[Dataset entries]
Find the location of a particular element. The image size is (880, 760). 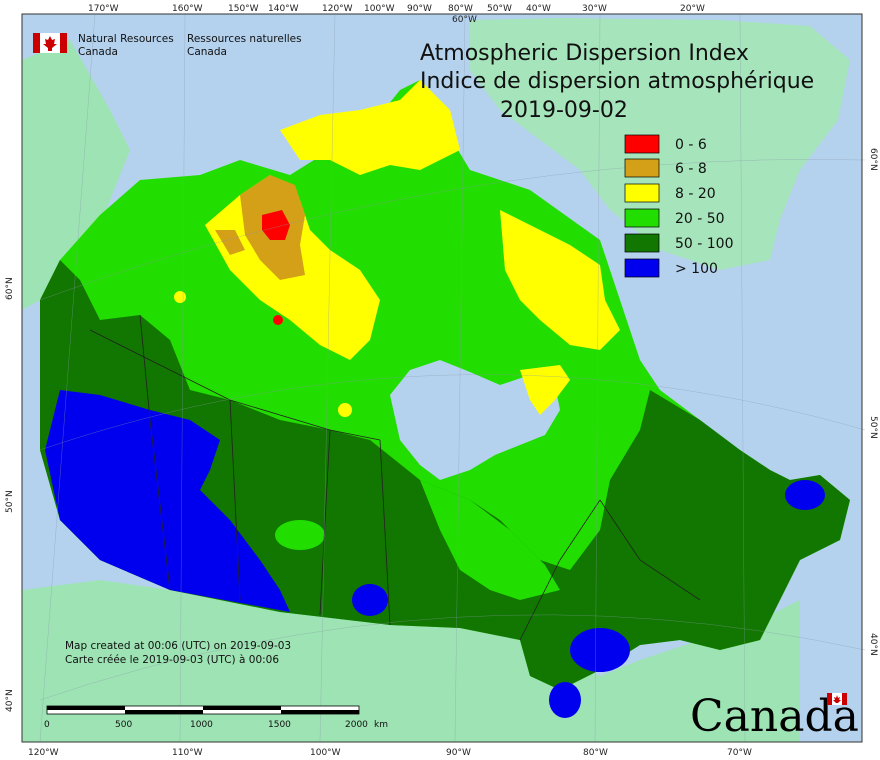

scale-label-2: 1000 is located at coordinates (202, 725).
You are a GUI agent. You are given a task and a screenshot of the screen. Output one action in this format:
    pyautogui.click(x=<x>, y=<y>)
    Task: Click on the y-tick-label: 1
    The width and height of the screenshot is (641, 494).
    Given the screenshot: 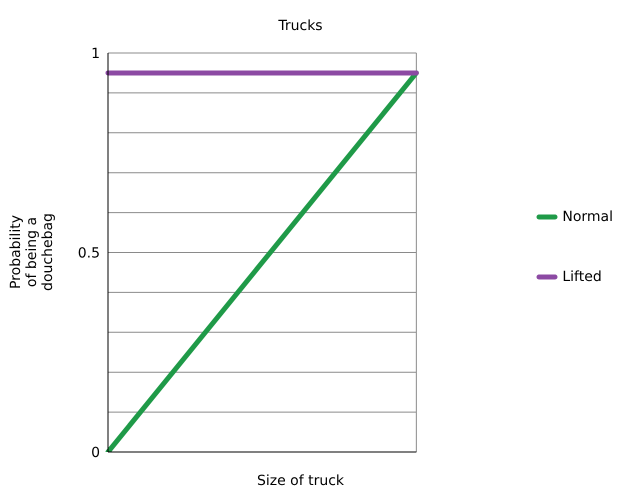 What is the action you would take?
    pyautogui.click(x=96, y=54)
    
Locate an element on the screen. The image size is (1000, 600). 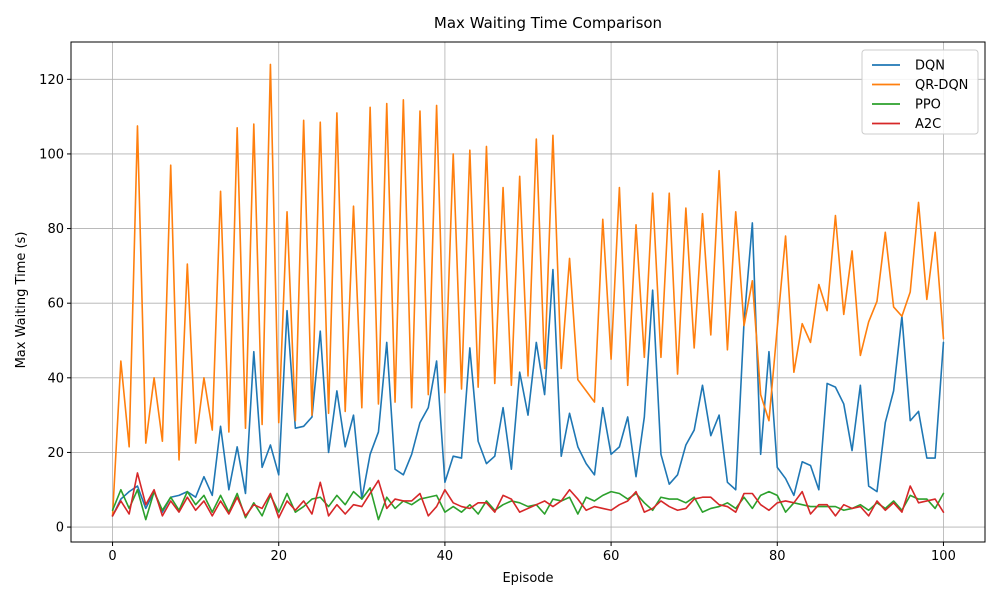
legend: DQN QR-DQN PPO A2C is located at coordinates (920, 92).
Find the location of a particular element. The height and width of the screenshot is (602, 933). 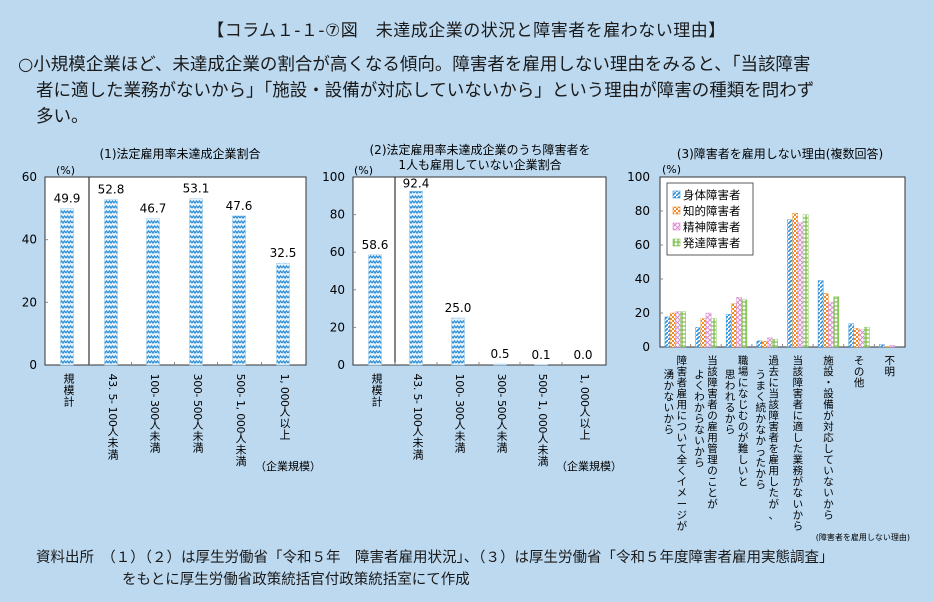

What to produce
Copy out the lines of the dataset entries above, from the line containing "Locate an element" through the final line, with both ends included. Leave the pictures out.

Expected answer
Locate an element on the screen. The image size is (1000, 600). 
legend: DQN QR-DQN PPO A2C is located at coordinates (920, 92).
Find the location of a particular element. The height and width of the screenshot is (602, 933). 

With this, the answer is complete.